Compose artifact analysis from cogpy primitives

This guide shows how to assemble cogpy’s atomic primitives for artifact analysis in an external project (notebook, Snakemake pipeline, or standalone script). cogpy provides the operators; your project provides the orchestration.

For the full primitive catalog and design philosophy, see Atomic Primitives — Design Philosophy.

Setup

All examples assume:

import numpy as np
import xarray as xr

1. Detect events in a reference signal

Use when you have a signal (e.g. TTL channel, sync pulse, stimulus trace) that contains discrete events you want to locate.

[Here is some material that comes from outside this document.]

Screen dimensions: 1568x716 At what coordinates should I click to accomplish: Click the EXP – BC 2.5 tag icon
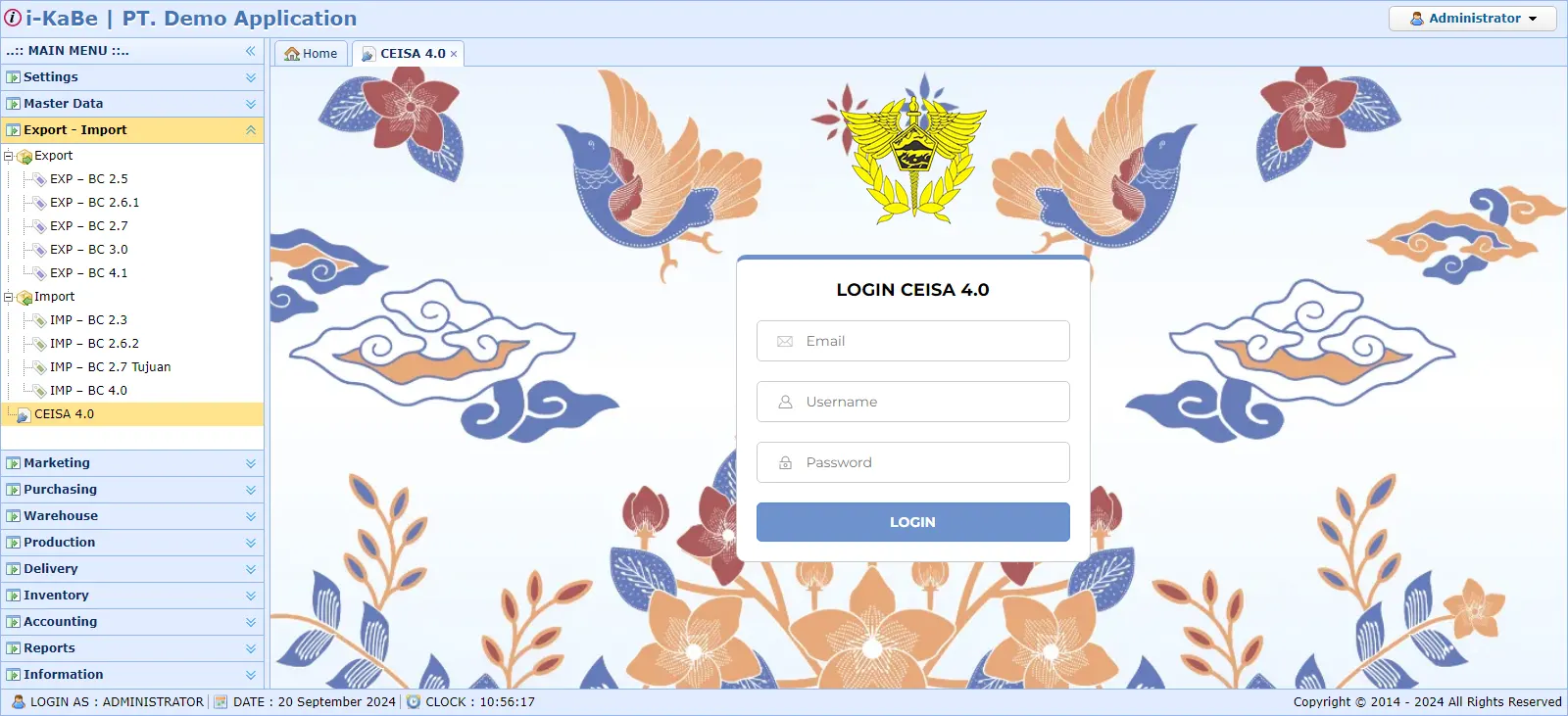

from cogpy.detect import ThresholdDetector

detector = ThresholdDetector(
    threshold=3.0,          # in signal units (or z-scored units)
    direction="positive",   # "positive", "negative", or "both"
    min_duration=0.001,     # seconds — reject transients shorter than this
    merge_gap=0.002,        # seconds — merge events closer than this
)
catalog = detector.detect(signal)       # signal: xr.DataArray with "time" dim
event_times = catalog.df["t"].values    # ndarray of event times in seconds

Alternatively, for a continuous score signal (e.g. envelope, power trace):

from cogpy.detect.utils import score_to_bouts

bouts = score_to_bouts(
    score, times,
    low=2.0, high=3.0,       # dual-threshold: enter at high, exit at low
    min_duration=0.02,
    merge_gap=0.01,
)
# bouts: list of dicts with keys {t0, t, t1, duration, value}

2. Match events across streams

Use when you have events detected in two different signals (e.g. TTL pulses recorded on two systems) and need to align them.

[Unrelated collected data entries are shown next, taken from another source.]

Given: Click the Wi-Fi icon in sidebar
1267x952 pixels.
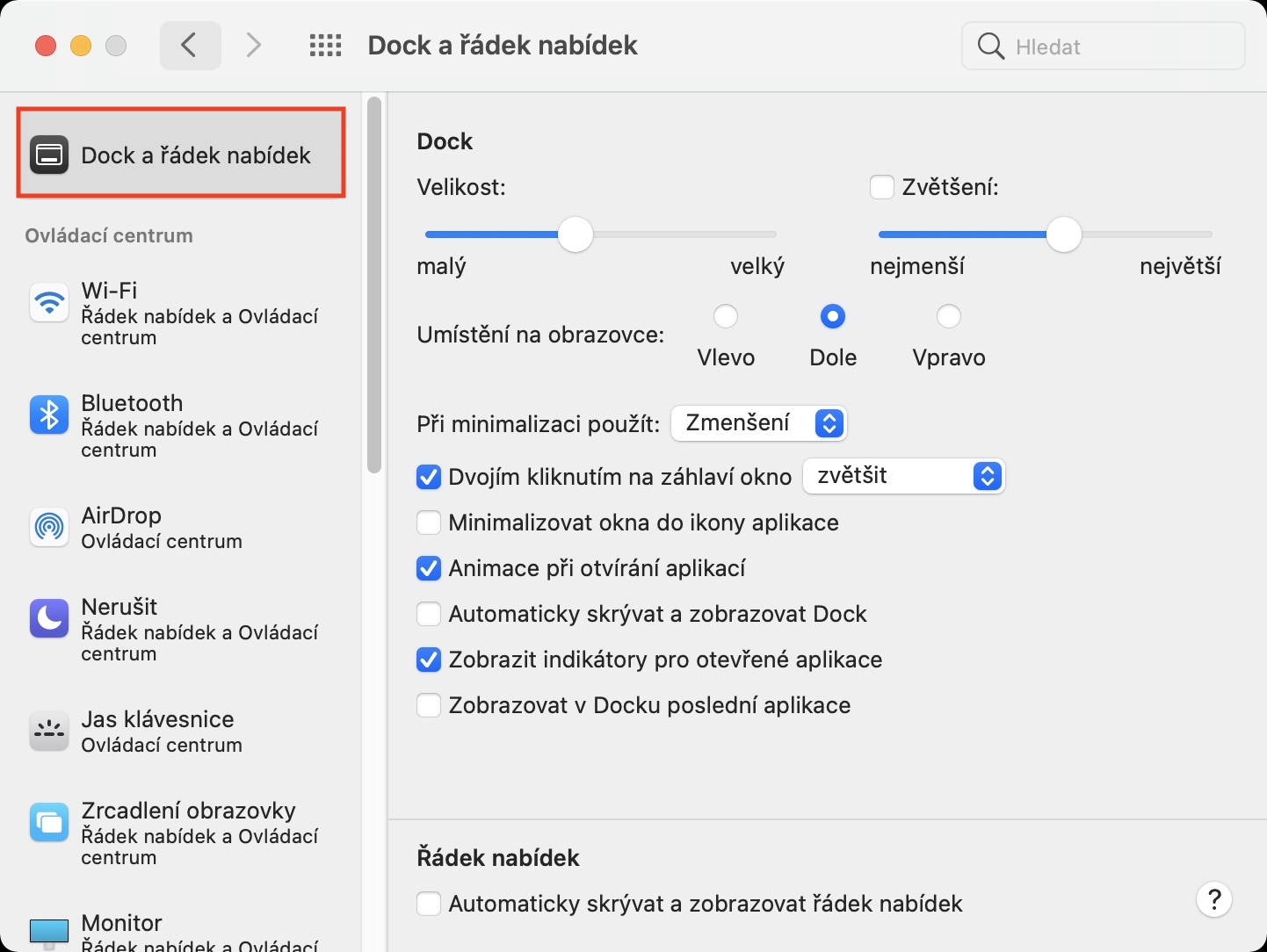Looking at the screenshot, I should tap(49, 303).
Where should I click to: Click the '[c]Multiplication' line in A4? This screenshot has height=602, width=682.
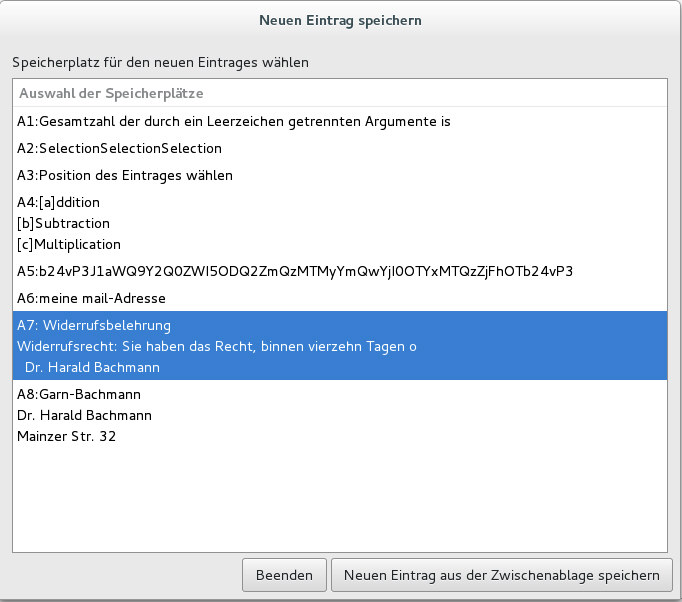(x=69, y=244)
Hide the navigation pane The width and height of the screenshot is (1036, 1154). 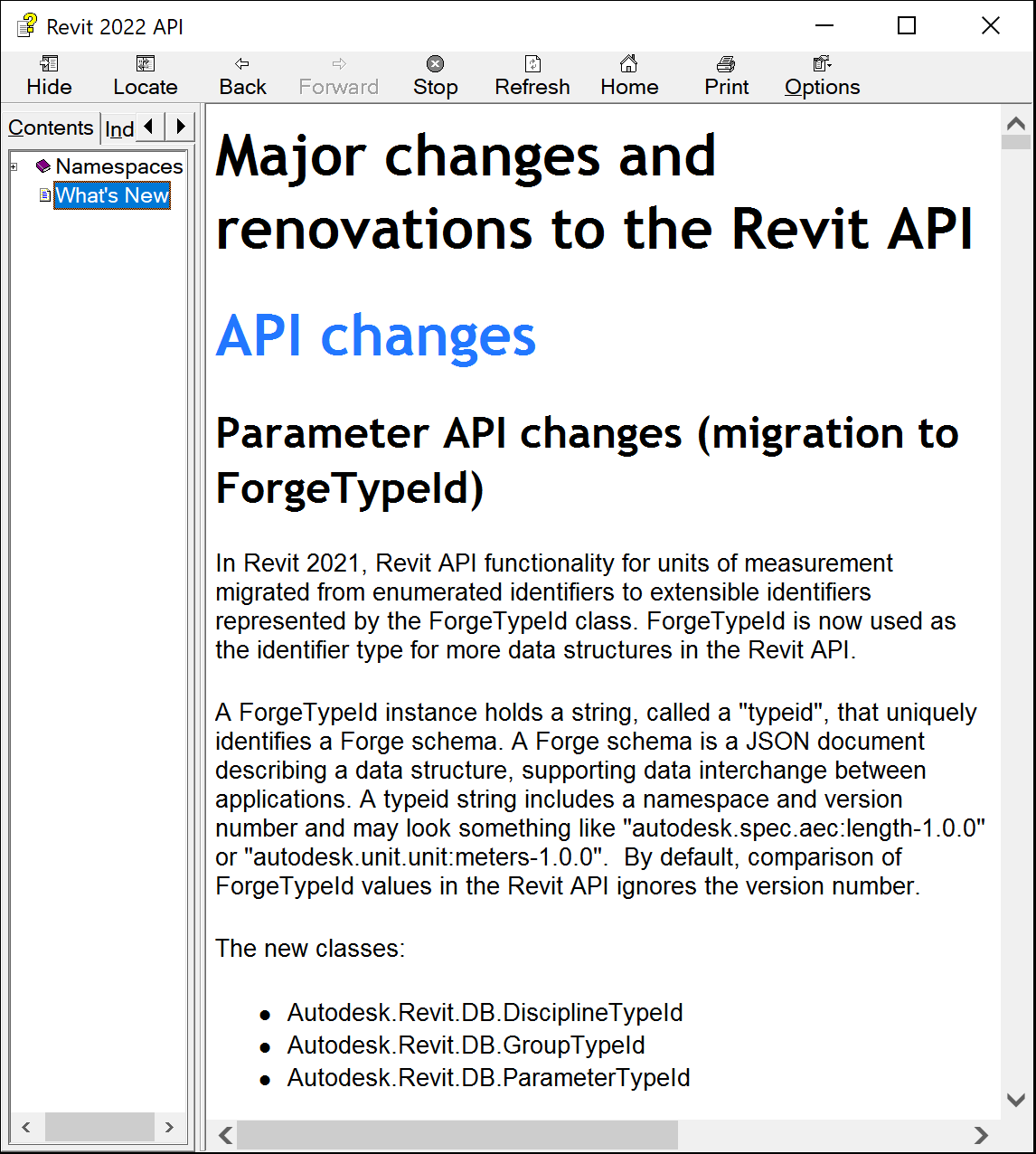[48, 75]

from cogpy.events.match import (
    match_nearest_symmetric,
    estimate_lag,
    estimate_drift,
    event_lag_histogram,
)

# One-to-one matching
idx_a, idx_b, lags = match_nearest_symmetric(times_a, times_b, max_lag=0.05)

# Global lag estimate
lag = estimate_lag(times_a, times_b, max_lag=0.05, method="median")

# Drift over time (polynomial fit to lag vs time)
coeffs = estimate_drift(times_a, times_b, max_lag=0.05, degree=1)
# coeffs[0] = drift rate (s/s), coeffs[1] = offset (s)
# predicted lag at time t: np.polyval(coeffs, t)

# Visualize lag distribution
counts, bin_edges = event_lag_histogram(times_a, times_b, max_lag=0.05, bin_width=0.001)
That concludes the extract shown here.